PROBLEM REQUIREMENTS => Every line with the string "Given" in it belongs in your answer, so copy them all from the data.

[Items from a dataset]
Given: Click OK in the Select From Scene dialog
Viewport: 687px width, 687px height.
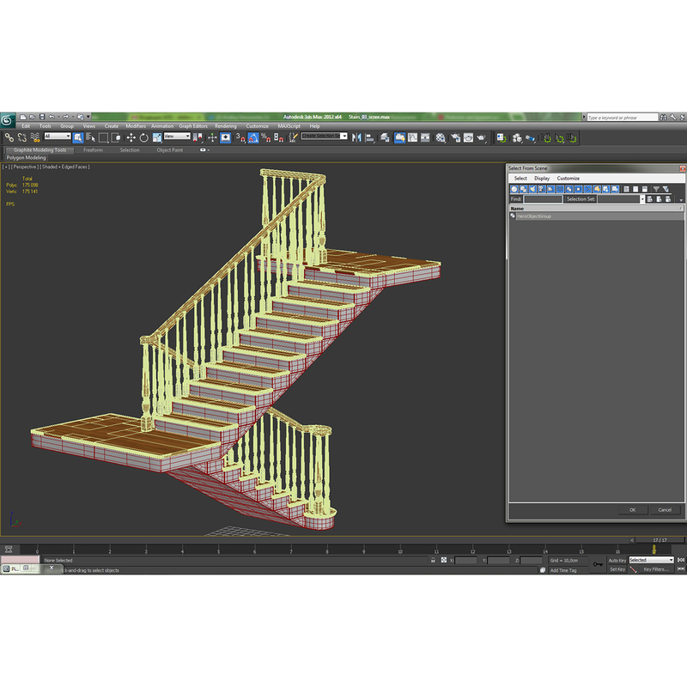Looking at the screenshot, I should point(631,509).
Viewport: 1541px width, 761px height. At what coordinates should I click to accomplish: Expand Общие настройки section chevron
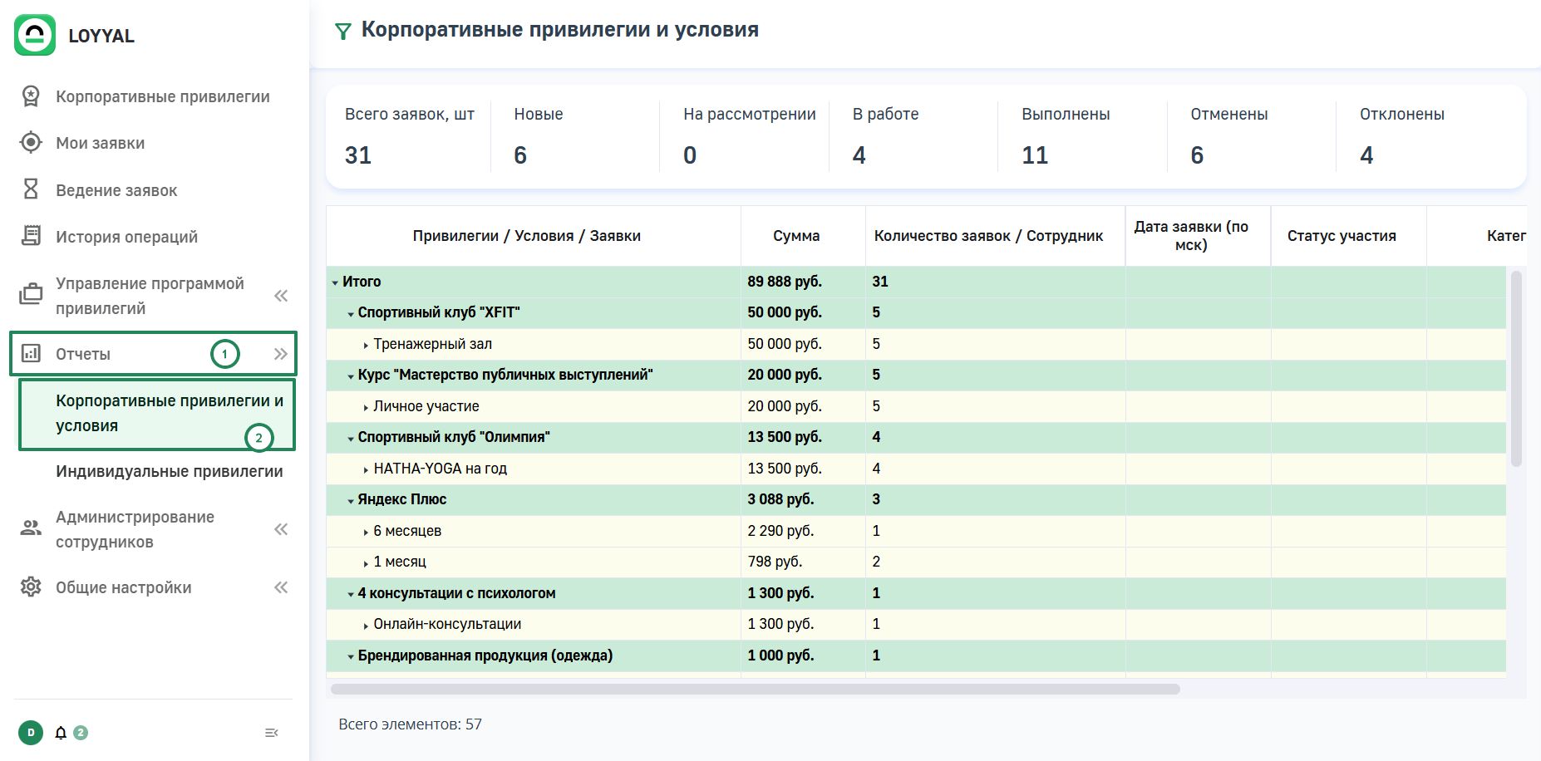[281, 587]
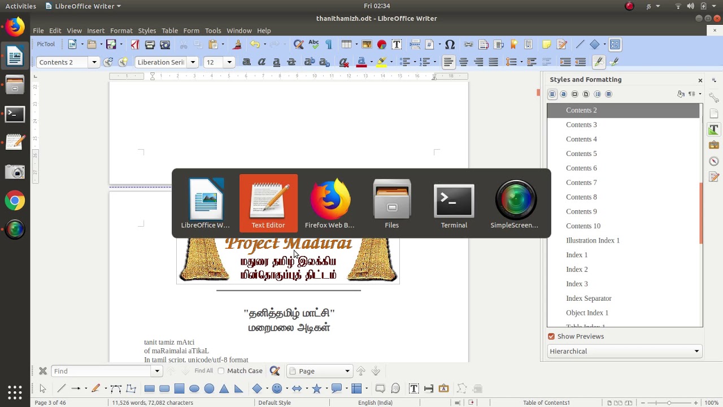Select Contents 5 style in list
Viewport: 723px width, 407px height.
click(581, 154)
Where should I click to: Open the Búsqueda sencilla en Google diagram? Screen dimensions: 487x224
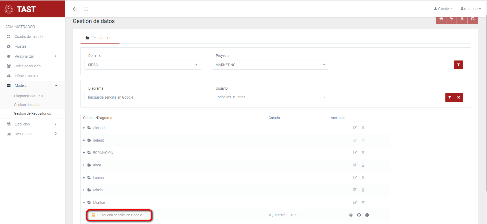tap(119, 215)
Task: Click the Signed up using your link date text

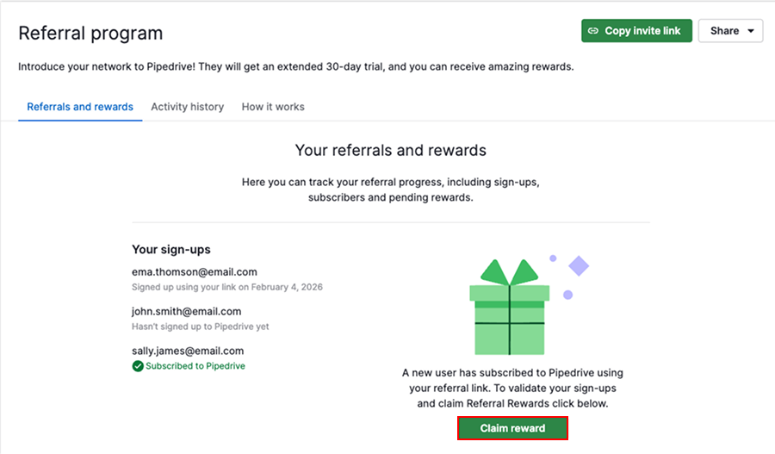Action: (x=226, y=287)
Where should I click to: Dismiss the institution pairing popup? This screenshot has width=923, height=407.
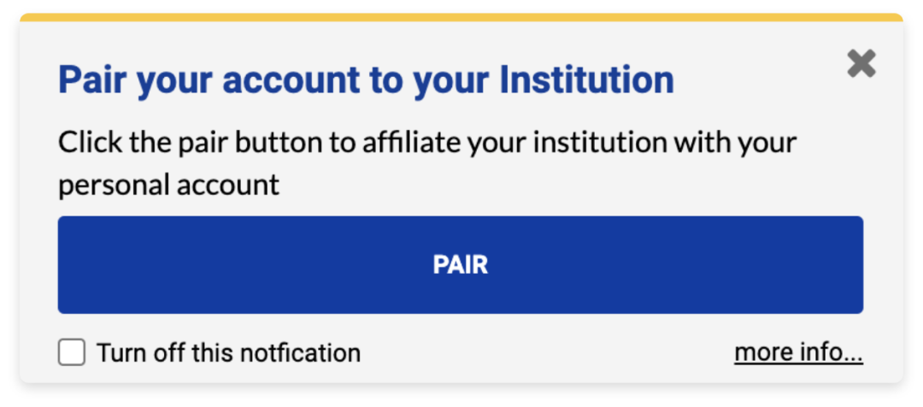click(861, 63)
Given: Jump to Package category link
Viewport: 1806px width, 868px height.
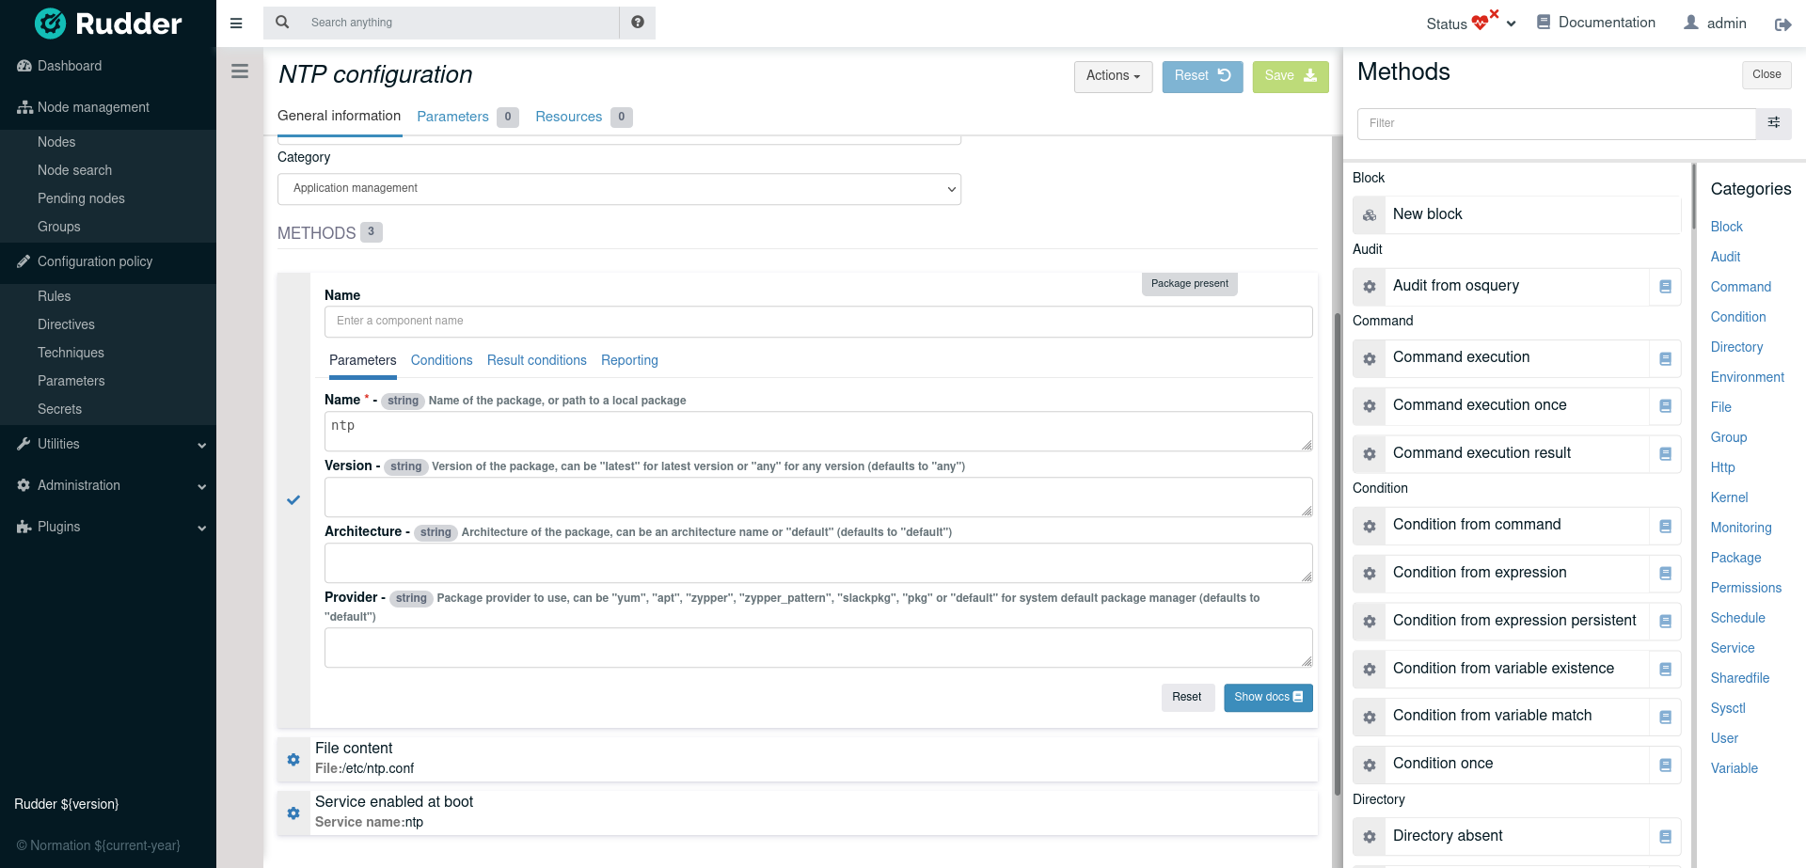Looking at the screenshot, I should click(1735, 558).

COMPLETED EXERCISE =>
Given: Click OK in the Select From Scene dialog
Given: Jump to Package category link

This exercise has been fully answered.